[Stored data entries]
'''
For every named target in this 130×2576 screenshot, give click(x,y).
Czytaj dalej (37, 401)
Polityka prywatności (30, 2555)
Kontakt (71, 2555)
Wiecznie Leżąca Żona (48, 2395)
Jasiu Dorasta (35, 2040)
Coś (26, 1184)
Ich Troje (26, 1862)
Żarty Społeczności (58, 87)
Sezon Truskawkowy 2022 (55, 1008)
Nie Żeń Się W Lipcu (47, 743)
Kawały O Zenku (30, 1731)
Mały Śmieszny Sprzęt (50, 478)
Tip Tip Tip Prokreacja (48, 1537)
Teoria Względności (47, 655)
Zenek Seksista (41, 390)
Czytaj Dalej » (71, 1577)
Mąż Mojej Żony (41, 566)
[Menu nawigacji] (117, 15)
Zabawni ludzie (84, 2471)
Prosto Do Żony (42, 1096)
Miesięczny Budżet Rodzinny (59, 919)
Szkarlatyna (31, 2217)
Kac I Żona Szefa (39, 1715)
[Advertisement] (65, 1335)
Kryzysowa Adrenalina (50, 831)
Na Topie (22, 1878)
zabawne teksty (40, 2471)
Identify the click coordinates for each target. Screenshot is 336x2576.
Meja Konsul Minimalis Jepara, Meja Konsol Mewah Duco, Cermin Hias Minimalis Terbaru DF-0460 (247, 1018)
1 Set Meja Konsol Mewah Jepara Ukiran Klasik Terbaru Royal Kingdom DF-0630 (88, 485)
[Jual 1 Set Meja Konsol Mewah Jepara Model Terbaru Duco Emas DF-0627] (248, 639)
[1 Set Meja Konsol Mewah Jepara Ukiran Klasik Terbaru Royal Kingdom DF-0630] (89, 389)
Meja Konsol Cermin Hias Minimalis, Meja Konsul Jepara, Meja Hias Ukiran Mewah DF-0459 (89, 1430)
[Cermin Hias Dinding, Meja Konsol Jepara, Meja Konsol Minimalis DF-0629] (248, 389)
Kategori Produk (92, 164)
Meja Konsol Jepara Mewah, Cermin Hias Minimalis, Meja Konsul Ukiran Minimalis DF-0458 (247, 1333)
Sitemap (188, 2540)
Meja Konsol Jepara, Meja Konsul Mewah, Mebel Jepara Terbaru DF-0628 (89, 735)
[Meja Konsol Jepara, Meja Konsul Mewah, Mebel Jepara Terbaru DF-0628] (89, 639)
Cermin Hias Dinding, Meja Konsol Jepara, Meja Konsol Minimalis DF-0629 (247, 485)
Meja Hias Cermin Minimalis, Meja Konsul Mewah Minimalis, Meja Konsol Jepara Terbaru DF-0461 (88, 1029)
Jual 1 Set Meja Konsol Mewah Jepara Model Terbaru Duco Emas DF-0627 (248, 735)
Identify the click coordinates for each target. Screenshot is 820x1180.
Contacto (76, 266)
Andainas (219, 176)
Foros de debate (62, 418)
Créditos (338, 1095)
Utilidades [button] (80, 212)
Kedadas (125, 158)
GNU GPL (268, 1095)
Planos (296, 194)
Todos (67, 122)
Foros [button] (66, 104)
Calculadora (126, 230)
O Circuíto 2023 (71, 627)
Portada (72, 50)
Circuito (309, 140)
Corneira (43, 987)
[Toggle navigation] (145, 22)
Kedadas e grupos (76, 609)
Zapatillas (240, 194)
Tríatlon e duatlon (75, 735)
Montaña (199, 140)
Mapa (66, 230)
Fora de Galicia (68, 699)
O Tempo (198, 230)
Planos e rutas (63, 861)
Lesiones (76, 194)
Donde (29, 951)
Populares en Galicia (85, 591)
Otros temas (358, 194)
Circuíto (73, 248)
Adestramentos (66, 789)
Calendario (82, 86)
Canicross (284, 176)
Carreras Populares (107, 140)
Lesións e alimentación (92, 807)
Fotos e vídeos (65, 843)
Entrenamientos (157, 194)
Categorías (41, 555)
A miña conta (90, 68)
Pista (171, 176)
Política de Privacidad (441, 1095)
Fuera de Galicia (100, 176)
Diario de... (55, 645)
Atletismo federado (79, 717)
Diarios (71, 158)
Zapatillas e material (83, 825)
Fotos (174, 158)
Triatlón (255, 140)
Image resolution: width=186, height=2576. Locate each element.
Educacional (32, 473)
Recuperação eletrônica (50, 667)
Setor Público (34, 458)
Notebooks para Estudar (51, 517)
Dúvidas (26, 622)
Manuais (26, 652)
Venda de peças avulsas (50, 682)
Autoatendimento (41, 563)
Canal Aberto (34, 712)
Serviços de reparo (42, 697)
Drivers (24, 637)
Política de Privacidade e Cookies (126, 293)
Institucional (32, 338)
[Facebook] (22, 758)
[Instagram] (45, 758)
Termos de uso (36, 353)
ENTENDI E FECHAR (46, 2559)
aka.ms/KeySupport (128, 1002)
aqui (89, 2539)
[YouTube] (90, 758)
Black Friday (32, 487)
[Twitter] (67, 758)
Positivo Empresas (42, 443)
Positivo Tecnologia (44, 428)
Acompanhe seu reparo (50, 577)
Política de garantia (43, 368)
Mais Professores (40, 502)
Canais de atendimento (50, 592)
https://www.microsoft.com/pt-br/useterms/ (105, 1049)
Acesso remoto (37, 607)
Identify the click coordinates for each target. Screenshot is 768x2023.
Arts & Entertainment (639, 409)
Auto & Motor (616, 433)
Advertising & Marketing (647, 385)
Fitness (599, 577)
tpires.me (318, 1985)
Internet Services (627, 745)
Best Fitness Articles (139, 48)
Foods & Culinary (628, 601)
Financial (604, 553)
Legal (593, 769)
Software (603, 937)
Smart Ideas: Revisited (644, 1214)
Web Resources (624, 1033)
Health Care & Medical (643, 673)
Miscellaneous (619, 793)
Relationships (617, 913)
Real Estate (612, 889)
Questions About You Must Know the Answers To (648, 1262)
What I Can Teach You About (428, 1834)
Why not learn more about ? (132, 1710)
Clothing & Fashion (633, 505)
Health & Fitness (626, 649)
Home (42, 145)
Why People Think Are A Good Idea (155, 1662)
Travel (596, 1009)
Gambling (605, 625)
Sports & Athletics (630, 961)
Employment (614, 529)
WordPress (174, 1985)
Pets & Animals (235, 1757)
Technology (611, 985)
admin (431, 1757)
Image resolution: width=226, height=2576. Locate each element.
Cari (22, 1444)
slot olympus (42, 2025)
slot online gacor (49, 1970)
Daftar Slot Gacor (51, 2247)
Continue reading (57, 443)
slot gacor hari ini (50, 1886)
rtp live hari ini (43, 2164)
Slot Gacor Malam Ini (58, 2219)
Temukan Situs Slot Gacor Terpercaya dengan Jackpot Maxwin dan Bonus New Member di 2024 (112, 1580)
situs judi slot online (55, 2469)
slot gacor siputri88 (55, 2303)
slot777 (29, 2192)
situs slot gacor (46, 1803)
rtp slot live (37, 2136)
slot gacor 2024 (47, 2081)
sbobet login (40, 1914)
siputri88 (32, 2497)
'''
**About this exercise:**
Find the lines in the data that include "target", then copy each of them.

**Written solution:**
For every named target in this 130×2576 screenshot, give click(x,y).
Identify the click coordinates for each target. Screenshot is 336x2576.
Identify the click coordinates for each target. Screenshot is 820x1180.
Identify the click coordinates for each target. Screenshot is 768x2023.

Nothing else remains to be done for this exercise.